Records to use ::
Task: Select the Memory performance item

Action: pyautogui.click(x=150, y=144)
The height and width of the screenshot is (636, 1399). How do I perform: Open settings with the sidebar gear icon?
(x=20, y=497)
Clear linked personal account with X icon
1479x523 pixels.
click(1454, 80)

Task to complete :: What you hand back must match the records above exactly.

Task solution ::
Task: Select the Memory performance item

Action: pyautogui.click(x=150, y=144)
The height and width of the screenshot is (636, 1399). How do I perform: Open settings with the sidebar gear icon?
(x=20, y=497)
Clear linked personal account with X icon
1479x523 pixels.
click(1454, 80)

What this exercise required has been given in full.